Car racing movies where aplenty in the era, and for me this movie did not really do anything exceptionally well, or in a way that would stick with me. Anything you see here is bettered in multiple movies preceding or succeeding King of the Mountain.

80s-o-meter: 76%

Total: 42%

#1774 A Change of Seasons (1980)

As you can tell from the poster, A Change of Seasons tries to get the masses interested in it by blatantly advertising a hot tub scene of Bo Derek in it.

Well, that scene does exist, but little of worth anyone interest follows. We have Derek once again picking up an older gentleman, and his wife trying to be a swinger also by starting a relationship with a semi hippie nature type. And everything that follows is just downright ridiculous. With no real characters to work with, Anthony Hopkins just ends up walking around confused producing one silly line after another in scenes that seem downright forced.

A Change of Seasons is classified as a comedy, but really there’s nothing side splitting here, and the comedic aspect is just overall silliness and unrelated persons performing nonsensical lines. If you really, really have to see Bo Derek, my advice is to pick up 10 (1979) instead.

80s-o-meter: 80%

Total: 13%

#1771 Desert Hearts (1985)

Feeling dissatisfied with her marriage a young Professor Vivian Bell arrives in 1950s Nevada ranch to seek a quickie divorce. In the middle of a big change in her life, Vivian finds herself unexpectedly and irresistibly drawn to Cay Rivers, a carefree and free spirited young lesbian who is the daughter of the ranch owner, disapproving her lifestyle. As their intimacy develops, Vivian’s insecurities about her feelings for Cay clash with the emotions they unleash.

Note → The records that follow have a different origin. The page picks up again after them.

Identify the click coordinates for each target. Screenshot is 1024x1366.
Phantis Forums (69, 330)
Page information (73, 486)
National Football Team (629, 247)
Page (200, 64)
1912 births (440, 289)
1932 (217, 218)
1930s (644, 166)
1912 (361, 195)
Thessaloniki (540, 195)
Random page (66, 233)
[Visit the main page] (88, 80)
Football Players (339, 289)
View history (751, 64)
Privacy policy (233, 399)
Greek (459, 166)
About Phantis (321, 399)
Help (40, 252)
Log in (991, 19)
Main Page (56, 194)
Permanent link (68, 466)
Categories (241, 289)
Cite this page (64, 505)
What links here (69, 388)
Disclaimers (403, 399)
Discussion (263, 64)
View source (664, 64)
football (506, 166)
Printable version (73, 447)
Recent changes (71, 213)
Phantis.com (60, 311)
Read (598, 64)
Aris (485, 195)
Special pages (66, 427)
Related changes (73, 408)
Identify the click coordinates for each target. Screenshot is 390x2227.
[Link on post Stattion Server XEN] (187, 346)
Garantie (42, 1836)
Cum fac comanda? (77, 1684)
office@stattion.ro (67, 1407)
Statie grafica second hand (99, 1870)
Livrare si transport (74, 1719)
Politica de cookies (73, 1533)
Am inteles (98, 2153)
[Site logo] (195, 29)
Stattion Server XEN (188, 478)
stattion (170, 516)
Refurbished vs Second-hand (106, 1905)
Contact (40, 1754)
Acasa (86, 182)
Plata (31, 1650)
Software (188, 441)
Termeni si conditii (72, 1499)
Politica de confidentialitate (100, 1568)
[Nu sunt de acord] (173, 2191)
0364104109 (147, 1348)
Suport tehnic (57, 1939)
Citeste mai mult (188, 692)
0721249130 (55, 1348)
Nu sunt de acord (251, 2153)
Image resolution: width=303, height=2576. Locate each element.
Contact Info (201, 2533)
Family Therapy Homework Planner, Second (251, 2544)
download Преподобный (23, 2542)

Desert Hearts is a gem of a movie that totally grasped me and took me to another time, place and life. And for this along it’s a triumph.

80s-o-meter: 80%

Total: 87%

#1770 Losing Ground (1982)

Losing Ground is a recovered piece of lost cinema history, directed and written by Cathleen Collins that never got distributed outside film festivals, and was ultimately restored and released upon initiative of her daughter.

As much as I love seeing any piece of movie retuned from the dead, I found Losing Ground pretty typical piece of indie movie of the era. We have intellectual and artistic academic people wallowing in their troubles and relationships. Here the lead is married to an artist who apparently can’t keep his pants on, leading to all kinds of mishap between the two.

I found the movie within a movie the most interesting aspect here and there was something relatable to the leads willingness to jump into the world of cinema even if for just a passing moment of glory.

80s-o-meter: 50%

Total: 37%

#1769 Night Crossing (1982)

Night Crossing is one of the movies where the story is bigger than the movie itself: the real life events of two families building a hot air balloon in late 70s and use it to jump to the west from East-Germany is certainly something that warrants a movie, or two.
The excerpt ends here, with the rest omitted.